- _AIM OF THE EXERCISE_:
Repeat, word for word, all the data that follows, and exclude the pictures.

- _RECORDS FOR THIS EXERCISE_:
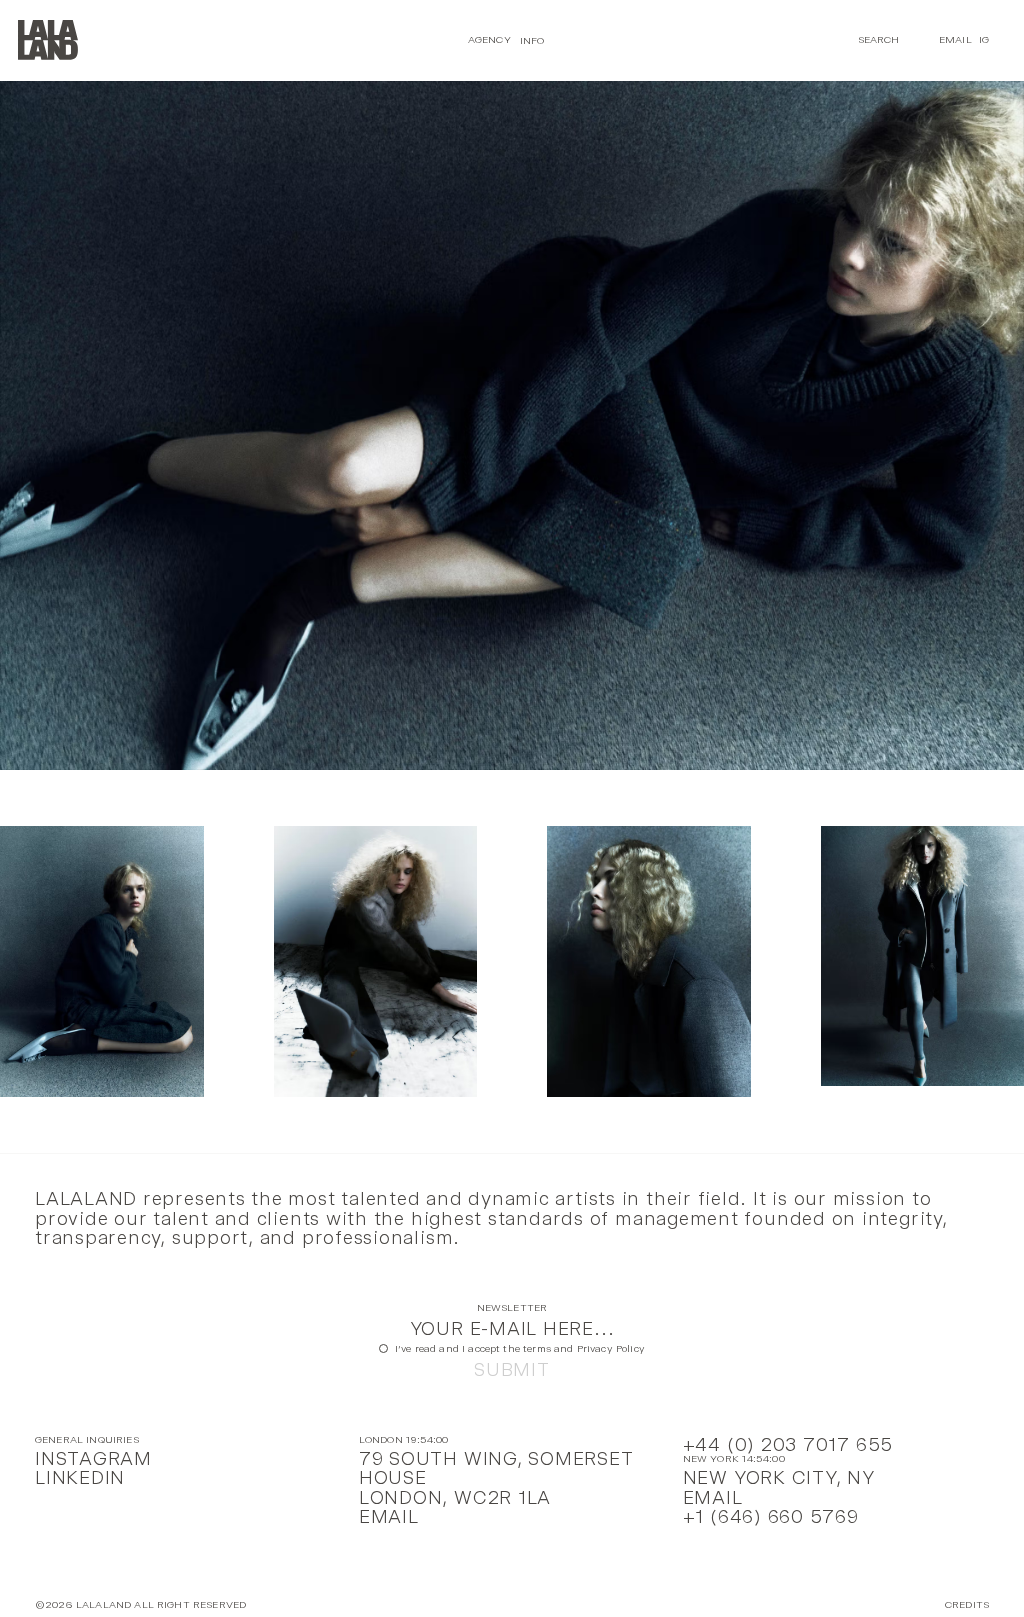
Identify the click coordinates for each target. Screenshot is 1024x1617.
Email (955, 39)
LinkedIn (80, 1477)
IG (984, 39)
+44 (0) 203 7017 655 (788, 1444)
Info (532, 39)
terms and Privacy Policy (584, 1348)
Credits (967, 1605)
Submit (512, 1369)
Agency (489, 39)
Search (879, 39)
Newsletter (512, 1308)
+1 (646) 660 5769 (771, 1516)
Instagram (93, 1458)
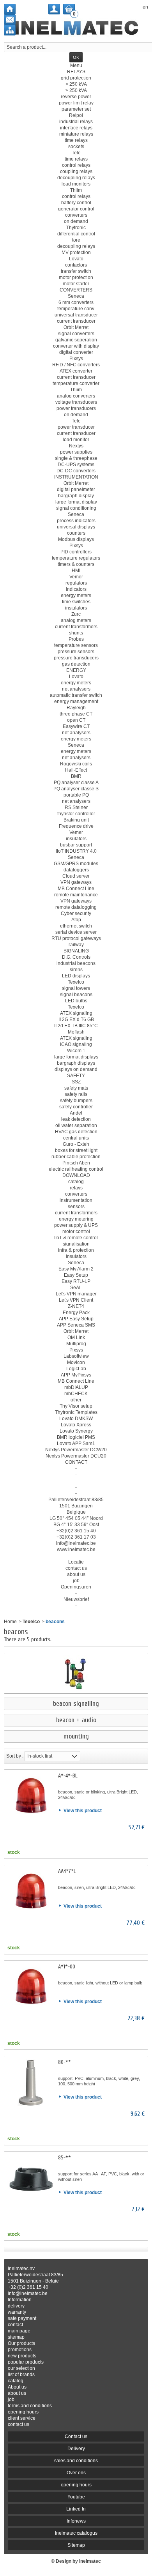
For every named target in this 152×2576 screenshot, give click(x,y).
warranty (17, 2312)
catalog (15, 2380)
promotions (20, 2349)
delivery (16, 2306)
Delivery (76, 2448)
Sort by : (14, 1756)
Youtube (76, 2497)
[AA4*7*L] (30, 1891)
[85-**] (30, 2178)
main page (19, 2331)
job (11, 2399)
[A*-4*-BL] (30, 1796)
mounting (76, 1736)
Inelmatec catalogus (76, 2533)
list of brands (21, 2374)
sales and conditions (76, 2460)
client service (21, 2418)
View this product (83, 1810)
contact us (18, 2424)
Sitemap (76, 2545)
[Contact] (9, 20)
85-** (64, 2157)
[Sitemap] (9, 30)
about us (17, 2393)
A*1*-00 (66, 1966)
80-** (64, 2062)
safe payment (22, 2318)
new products (22, 2356)
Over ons (76, 2472)
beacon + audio (76, 1720)
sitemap (16, 2337)
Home (10, 1621)
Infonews (76, 2521)
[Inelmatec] (76, 28)
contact (15, 2324)
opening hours (23, 2412)
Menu (76, 65)
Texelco (31, 1621)
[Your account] (54, 9)
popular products (26, 2362)
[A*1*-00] (30, 1987)
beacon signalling (76, 1704)
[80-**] (30, 2082)
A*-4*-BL (68, 1775)
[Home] (9, 9)
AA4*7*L (67, 1871)
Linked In (76, 2509)
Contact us (76, 2436)
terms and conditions (30, 2405)
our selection (21, 2368)
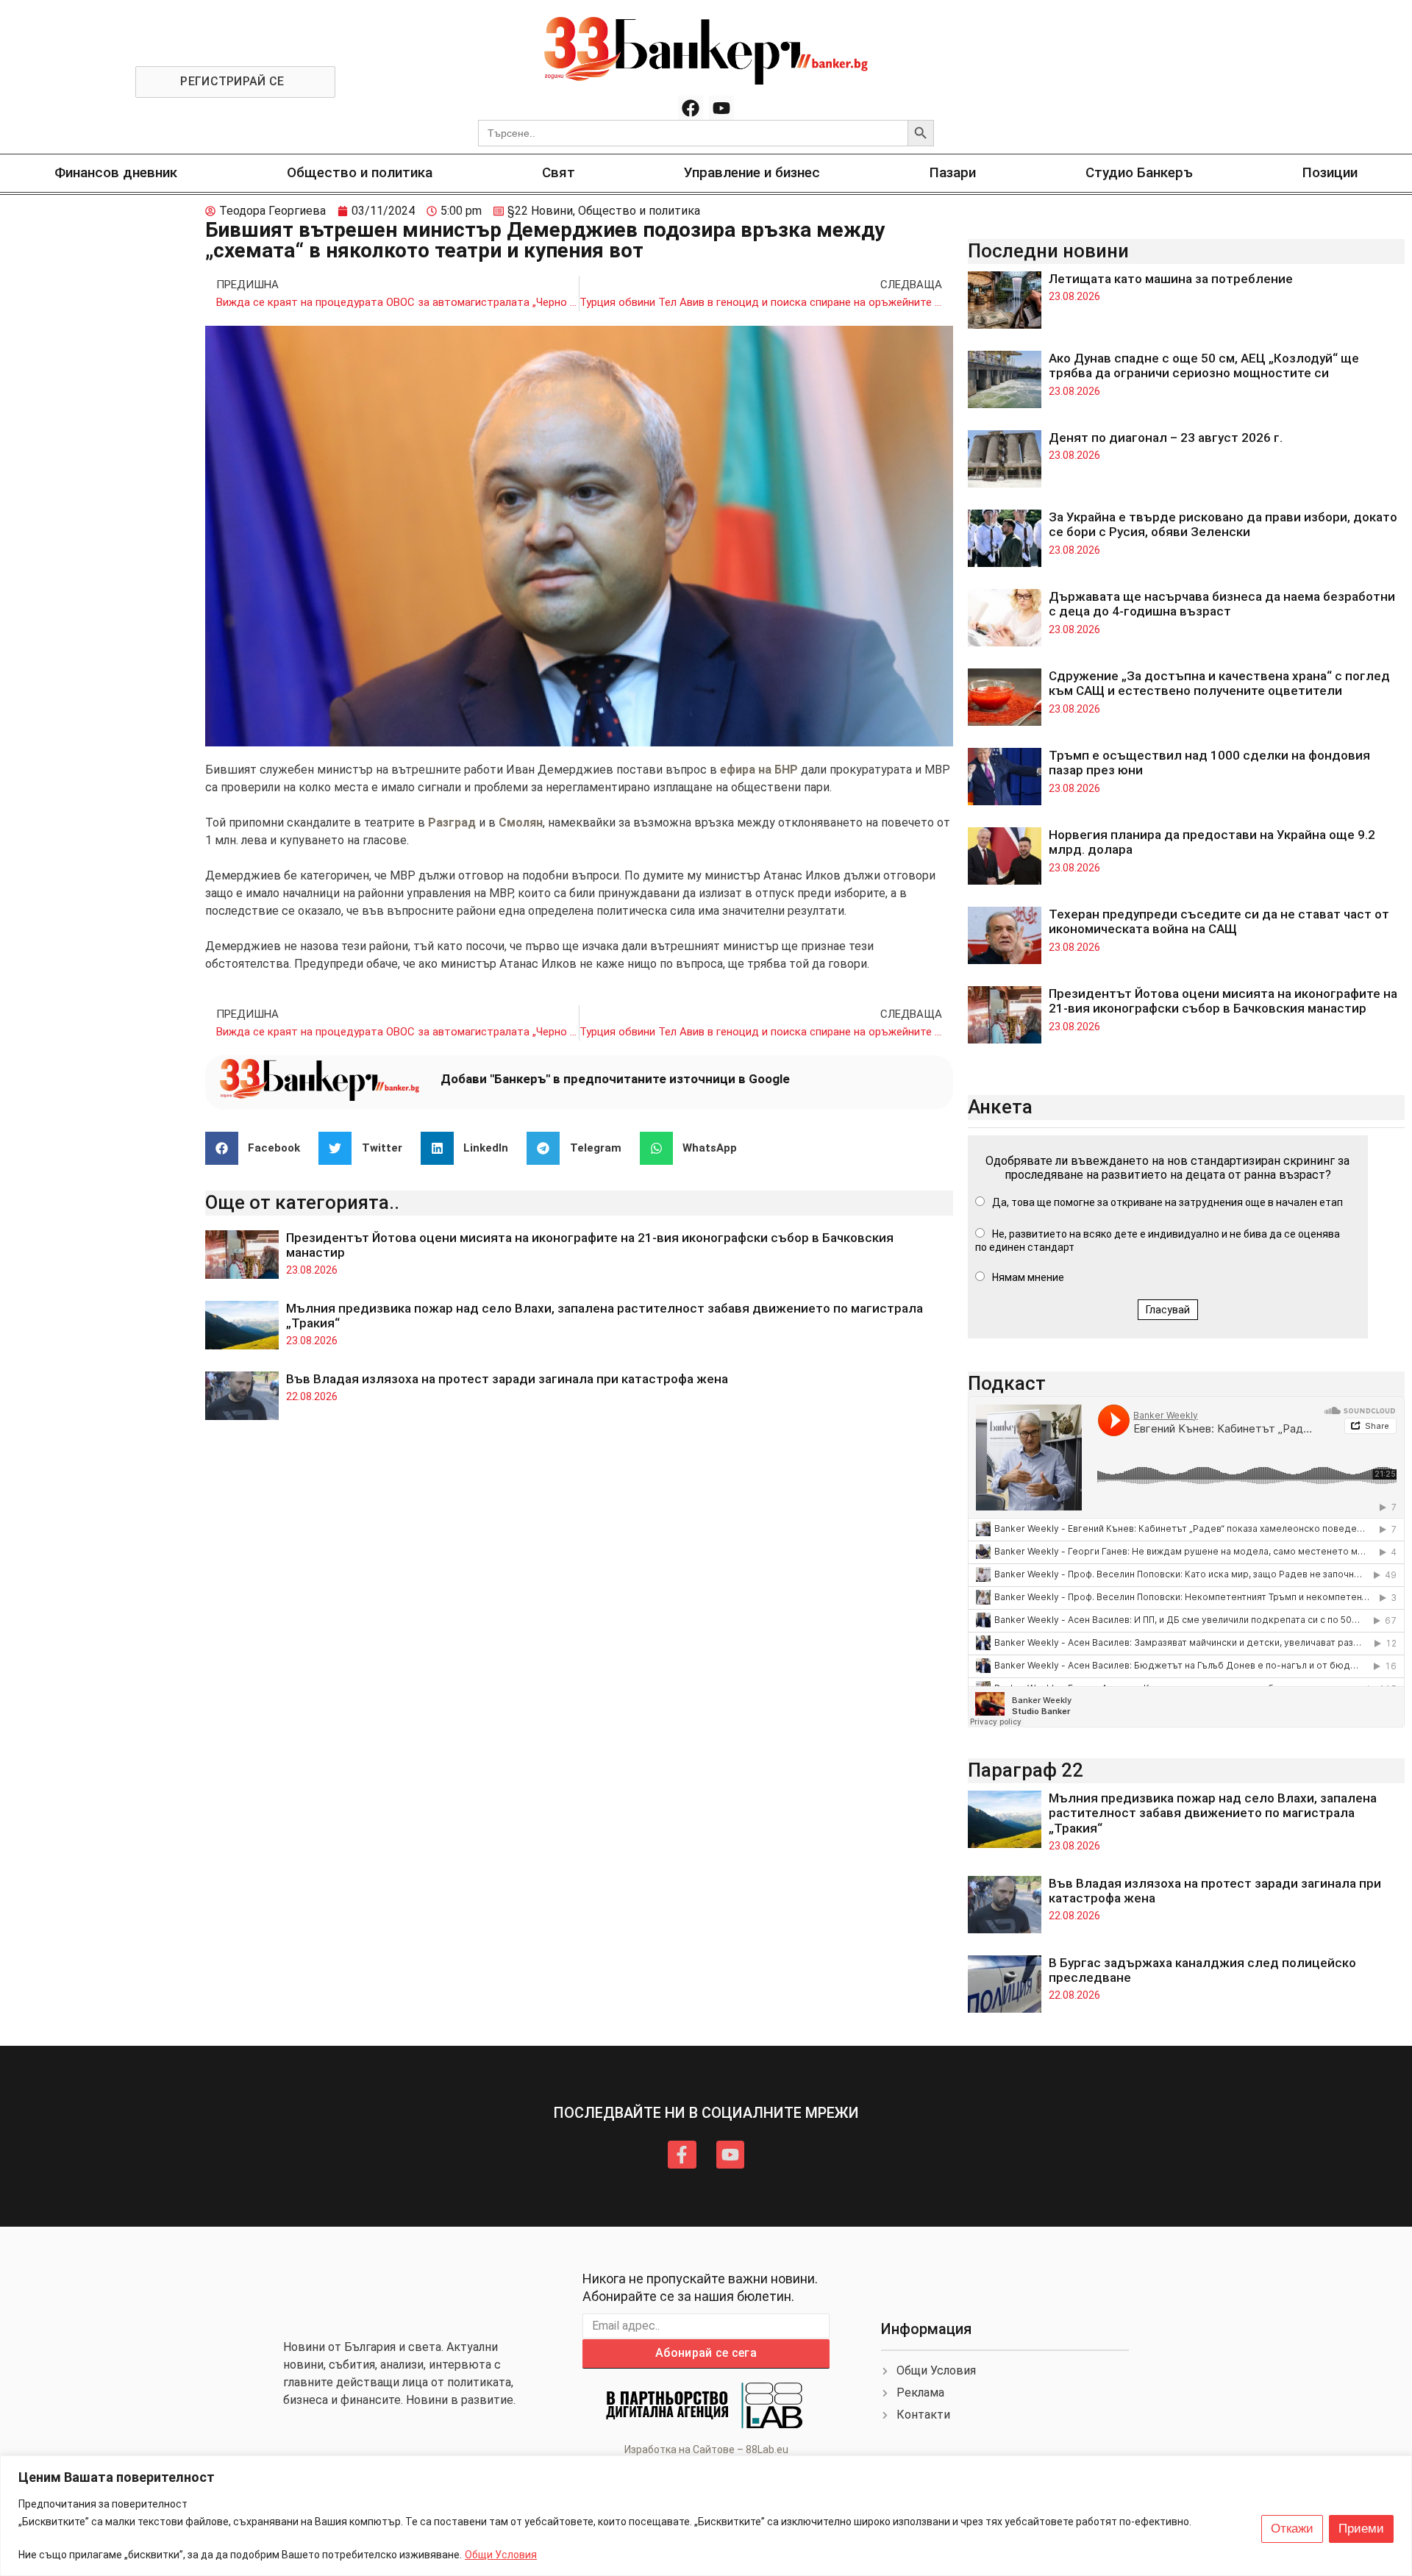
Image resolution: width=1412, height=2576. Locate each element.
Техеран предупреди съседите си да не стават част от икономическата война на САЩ (1219, 921)
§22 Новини (540, 211)
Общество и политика (359, 172)
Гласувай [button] (1168, 1310)
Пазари (953, 172)
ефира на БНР (760, 770)
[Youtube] (721, 108)
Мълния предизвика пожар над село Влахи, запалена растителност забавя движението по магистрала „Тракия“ (1213, 1813)
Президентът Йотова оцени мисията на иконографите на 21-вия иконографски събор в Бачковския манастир (1223, 1001)
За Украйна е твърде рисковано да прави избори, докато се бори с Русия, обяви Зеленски (1223, 524)
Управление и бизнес (752, 172)
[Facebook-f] (682, 2155)
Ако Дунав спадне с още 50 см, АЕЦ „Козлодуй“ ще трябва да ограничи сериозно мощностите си (1204, 365)
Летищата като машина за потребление (1171, 278)
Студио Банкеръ (1139, 172)
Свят (558, 172)
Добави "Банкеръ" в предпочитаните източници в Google (615, 1078)
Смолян (521, 822)
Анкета (1000, 1107)
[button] (258, 1148)
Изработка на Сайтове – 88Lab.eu (706, 2449)
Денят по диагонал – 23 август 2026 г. (1166, 437)
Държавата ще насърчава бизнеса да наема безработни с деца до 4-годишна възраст (1222, 603)
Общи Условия (501, 2555)
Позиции (1330, 172)
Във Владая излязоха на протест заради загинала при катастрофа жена (507, 1378)
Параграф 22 (1025, 1770)
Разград (453, 822)
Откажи (1292, 2529)
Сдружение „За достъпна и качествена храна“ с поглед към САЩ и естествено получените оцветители (1219, 683)
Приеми (1361, 2529)
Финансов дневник (115, 172)
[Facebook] (690, 108)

- _WRITTEN RESPONSE_:
Identify the click coordinates for each target. Screenshot is 1024x1617.
Email (955, 39)
LinkedIn (80, 1477)
IG (984, 39)
+44 (0) 203 7017 655 (788, 1444)
Info (532, 39)
terms and Privacy Policy (584, 1348)
Credits (967, 1605)
Submit (512, 1369)
Agency (489, 39)
Search (879, 39)
Newsletter (512, 1308)
+1 (646) 660 5769 (771, 1516)
Instagram (93, 1458)
For every named target in this 152×2576 screenshot, give click(x,y).
warranty (17, 2312)
catalog (15, 2380)
promotions (20, 2349)
delivery (16, 2306)
Delivery (76, 2448)
Sort by : (14, 1756)
Youtube (76, 2497)
[AA4*7*L] (30, 1891)
[85-**] (30, 2178)
main page (19, 2331)
job (11, 2399)
[A*-4*-BL] (30, 1796)
mounting (76, 1736)
Inelmatec catalogus (76, 2533)
list of brands (21, 2374)
sales and conditions (76, 2460)
client service (21, 2418)
View this product (83, 1810)
contact us (18, 2424)
Sitemap (76, 2545)
[Contact] (9, 20)
85-** (64, 2157)
[Sitemap] (9, 30)
about us (17, 2393)
A*1*-00 (66, 1966)
80-** (64, 2062)
safe payment (22, 2318)
new products (22, 2356)
Over ons (76, 2472)
beacon + audio (76, 1720)
sitemap (16, 2337)
Home (10, 1621)
Infonews (76, 2521)
[Inelmatec] (76, 28)
contact (15, 2324)
opening hours (23, 2412)
Menu (76, 65)
Texelco (31, 1621)
[Your account] (54, 9)
popular products (26, 2362)
[A*1*-00] (30, 1987)
beacon signalling (76, 1704)
[80-**] (30, 2082)
A*-4*-BL (68, 1775)
[Home] (9, 9)
AA4*7*L (67, 1871)
Linked In (76, 2509)
Contact us (76, 2436)
terms and conditions (30, 2405)
our selection (21, 2368)
Image resolution: width=1412, height=2576. Locate each element.
Техеран предупреди съседите си да не стават част от икономическата война на САЩ (1219, 921)
§22 Новини (540, 211)
Общество и политика (359, 172)
Гласувай [button] (1168, 1310)
Пазари (953, 172)
ефира на БНР (760, 770)
[Youtube] (721, 108)
Мълния предизвика пожар над село Влахи, запалена растителност забавя движението по магистрала „Тракия“ (1213, 1813)
Президентът Йотова оцени мисията на иконографите на 21-вия иконографски събор в Бачковския манастир (1223, 1001)
За Украйна е твърде рисковано да прави избори, докато се бори с Русия, обяви Зеленски (1223, 524)
Управление и бизнес (752, 172)
[Facebook-f] (682, 2155)
Ако Дунав спадне с още 50 см, АЕЦ „Козлодуй“ ще трябва да ограничи сериозно мощностите си (1204, 365)
Летищата като машина за потребление (1171, 278)
Студио Банкеръ (1139, 172)
Свят (558, 172)
Добави "Банкеръ" в предпочитаните източници в Google (615, 1078)
Смолян (521, 822)
Анкета (1000, 1107)
[button] (258, 1148)
Изработка на Сайтове – 88Lab.eu (706, 2449)
Денят по диагонал – 23 август 2026 г. (1166, 437)
Държавата ще насърчава бизнеса да наема безработни с деца до 4-годишна възраст (1222, 603)
Общи Условия (501, 2555)
Позиции (1330, 172)
Във Владая излязоха на протест заради загинала при катастрофа жена (507, 1378)
Параграф 22 (1025, 1770)
Разград (453, 822)
Откажи (1292, 2529)
Сдружение „За достъпна и качествена храна“ с поглед към САЩ и естествено получените оцветители (1219, 683)
Приеми (1361, 2529)
Финансов дневник (115, 172)
[Facebook] (690, 108)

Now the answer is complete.